Kurdish and Arab fighters took to the streets to celebrate the end of the battle they have fought for four months, parading around the deserted, destroyed city, according to photographs posted on social media. One showed the offensive’s commander, Rojda Felat, waving a large yellow-and-red SDF flag in Naim Square, where the Islamic State carried out its beheadings. finally rid of this
By the time the battle was over, Raqqa had lost all strategic significance to the group that had once used the city to showcase its brutality and plot attacks against the West. The fall of the Iraqi city of Mosul in July and the loss of large areas of territory in east Syria to Syrian government forces leave the militants in control of only one sizeable stretch of territory, spanning the Iraqi-Syrian border.
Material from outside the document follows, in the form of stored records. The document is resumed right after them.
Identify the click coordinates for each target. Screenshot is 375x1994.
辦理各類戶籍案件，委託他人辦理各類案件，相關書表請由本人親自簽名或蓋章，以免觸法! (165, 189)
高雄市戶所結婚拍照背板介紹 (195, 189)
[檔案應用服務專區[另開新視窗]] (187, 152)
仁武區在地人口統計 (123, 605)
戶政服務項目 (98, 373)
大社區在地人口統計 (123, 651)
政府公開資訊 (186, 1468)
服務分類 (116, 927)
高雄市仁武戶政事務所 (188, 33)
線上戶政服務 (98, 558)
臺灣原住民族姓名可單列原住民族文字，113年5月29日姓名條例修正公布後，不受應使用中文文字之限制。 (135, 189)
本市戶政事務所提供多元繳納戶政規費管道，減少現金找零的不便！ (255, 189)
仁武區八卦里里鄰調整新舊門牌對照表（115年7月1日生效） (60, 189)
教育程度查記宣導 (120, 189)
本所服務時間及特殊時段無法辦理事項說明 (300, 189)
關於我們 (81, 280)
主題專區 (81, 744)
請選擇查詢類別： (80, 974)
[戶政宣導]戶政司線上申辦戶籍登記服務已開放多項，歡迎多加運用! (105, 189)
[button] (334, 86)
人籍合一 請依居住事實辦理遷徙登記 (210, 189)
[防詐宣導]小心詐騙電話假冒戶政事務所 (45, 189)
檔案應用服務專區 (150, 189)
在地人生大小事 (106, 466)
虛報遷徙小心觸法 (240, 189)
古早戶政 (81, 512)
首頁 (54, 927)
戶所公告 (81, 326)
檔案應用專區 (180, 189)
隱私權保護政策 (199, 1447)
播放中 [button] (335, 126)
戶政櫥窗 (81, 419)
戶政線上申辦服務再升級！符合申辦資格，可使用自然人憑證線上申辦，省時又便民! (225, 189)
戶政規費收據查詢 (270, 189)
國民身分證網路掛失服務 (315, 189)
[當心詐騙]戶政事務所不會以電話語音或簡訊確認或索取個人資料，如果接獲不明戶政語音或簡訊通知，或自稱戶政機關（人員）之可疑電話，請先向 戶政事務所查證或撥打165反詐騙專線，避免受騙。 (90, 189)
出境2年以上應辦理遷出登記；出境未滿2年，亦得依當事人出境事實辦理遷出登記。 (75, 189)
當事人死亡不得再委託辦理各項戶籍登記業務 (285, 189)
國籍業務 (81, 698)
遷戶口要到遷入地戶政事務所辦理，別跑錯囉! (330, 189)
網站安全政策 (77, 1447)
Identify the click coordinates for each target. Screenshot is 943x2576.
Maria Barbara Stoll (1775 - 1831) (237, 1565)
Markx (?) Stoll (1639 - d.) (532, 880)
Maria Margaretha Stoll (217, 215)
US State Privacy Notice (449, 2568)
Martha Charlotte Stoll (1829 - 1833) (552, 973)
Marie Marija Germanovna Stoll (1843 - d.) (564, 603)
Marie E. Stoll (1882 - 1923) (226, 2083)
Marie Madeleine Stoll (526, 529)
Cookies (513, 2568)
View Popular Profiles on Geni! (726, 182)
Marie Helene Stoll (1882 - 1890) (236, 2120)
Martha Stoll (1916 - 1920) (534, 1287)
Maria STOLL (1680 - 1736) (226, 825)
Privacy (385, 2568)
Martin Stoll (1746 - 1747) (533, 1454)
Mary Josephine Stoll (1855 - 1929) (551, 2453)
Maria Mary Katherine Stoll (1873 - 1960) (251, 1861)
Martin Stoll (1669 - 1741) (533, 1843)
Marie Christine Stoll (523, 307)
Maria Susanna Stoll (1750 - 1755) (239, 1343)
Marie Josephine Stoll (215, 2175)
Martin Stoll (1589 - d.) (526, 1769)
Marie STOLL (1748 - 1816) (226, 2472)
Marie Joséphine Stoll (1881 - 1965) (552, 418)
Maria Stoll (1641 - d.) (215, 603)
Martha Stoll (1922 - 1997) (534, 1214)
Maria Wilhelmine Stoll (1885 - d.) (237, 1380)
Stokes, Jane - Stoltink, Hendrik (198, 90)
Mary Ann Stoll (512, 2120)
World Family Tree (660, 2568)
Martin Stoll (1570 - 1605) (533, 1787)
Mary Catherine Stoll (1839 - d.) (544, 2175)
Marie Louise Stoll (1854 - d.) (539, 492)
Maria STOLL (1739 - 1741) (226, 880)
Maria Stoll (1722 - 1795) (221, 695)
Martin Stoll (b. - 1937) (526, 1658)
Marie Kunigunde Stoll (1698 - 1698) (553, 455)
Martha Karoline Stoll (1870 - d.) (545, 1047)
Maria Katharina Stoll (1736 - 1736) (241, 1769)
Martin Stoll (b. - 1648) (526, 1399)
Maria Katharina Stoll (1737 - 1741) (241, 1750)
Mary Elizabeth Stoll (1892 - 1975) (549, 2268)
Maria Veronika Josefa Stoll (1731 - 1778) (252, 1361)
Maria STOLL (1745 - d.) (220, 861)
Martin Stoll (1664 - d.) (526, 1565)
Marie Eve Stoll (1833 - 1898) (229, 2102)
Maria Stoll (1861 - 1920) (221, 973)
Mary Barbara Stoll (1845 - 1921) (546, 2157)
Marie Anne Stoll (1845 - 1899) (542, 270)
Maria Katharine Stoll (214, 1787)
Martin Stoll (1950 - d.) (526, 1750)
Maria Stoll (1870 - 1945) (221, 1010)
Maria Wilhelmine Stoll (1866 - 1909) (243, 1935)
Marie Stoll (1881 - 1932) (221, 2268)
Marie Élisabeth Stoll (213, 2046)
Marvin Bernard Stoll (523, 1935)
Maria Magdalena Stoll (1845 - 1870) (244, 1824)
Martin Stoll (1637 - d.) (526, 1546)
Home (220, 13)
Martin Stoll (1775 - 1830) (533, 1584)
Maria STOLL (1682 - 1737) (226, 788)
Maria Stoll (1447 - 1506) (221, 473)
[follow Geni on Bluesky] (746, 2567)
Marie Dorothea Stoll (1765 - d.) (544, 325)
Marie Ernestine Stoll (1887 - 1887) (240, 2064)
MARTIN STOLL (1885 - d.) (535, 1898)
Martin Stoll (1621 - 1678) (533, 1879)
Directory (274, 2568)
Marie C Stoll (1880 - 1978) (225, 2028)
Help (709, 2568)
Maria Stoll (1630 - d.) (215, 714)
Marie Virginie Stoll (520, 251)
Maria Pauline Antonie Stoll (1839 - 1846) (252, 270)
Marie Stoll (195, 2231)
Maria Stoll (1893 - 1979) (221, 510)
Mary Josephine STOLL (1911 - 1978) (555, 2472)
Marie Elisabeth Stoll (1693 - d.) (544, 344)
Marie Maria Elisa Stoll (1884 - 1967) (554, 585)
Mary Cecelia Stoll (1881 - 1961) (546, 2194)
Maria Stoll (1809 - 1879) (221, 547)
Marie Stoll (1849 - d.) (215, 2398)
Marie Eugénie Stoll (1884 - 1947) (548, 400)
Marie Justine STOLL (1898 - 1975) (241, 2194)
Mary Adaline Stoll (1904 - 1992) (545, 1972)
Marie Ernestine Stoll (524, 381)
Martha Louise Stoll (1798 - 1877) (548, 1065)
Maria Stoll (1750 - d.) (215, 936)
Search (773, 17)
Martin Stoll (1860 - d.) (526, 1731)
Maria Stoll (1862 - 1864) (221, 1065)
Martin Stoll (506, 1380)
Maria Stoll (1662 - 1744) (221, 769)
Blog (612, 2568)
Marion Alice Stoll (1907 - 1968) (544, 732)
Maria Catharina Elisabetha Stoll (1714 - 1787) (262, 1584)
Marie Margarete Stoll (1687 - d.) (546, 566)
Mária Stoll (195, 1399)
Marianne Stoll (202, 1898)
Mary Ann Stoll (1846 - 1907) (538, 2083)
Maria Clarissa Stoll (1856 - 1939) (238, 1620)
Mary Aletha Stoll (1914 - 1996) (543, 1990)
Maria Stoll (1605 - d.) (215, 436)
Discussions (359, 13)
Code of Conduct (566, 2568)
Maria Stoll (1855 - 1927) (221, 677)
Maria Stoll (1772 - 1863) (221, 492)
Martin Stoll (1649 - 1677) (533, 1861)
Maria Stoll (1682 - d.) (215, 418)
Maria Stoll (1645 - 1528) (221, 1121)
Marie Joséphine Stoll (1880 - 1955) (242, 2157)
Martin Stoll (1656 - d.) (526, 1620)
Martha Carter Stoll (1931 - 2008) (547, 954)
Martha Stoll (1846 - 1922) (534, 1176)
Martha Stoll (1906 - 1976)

But the capture of Raqqa by the SDF, backed by US airstrikes and American advisers on the ground, nonetheless marks a milestone in the US-led war against the Islamic State.
In Washington, a US military spokesman, Colonel Ryan Dillon, called it ‘‘momentous’’. He said Islamic State has now lost 87 per cent of the territory it once controlled and that 6500 fighters remain, out of tens of thousands at the peak of its prowess.
The victory also intensifies growing questions about what comes next. The remaining Islamic State strongholds in Syria lie to the south in the province of Deir al-Zour, where the Syrian government and its Iranianbacked and Russian allies are making fast progress.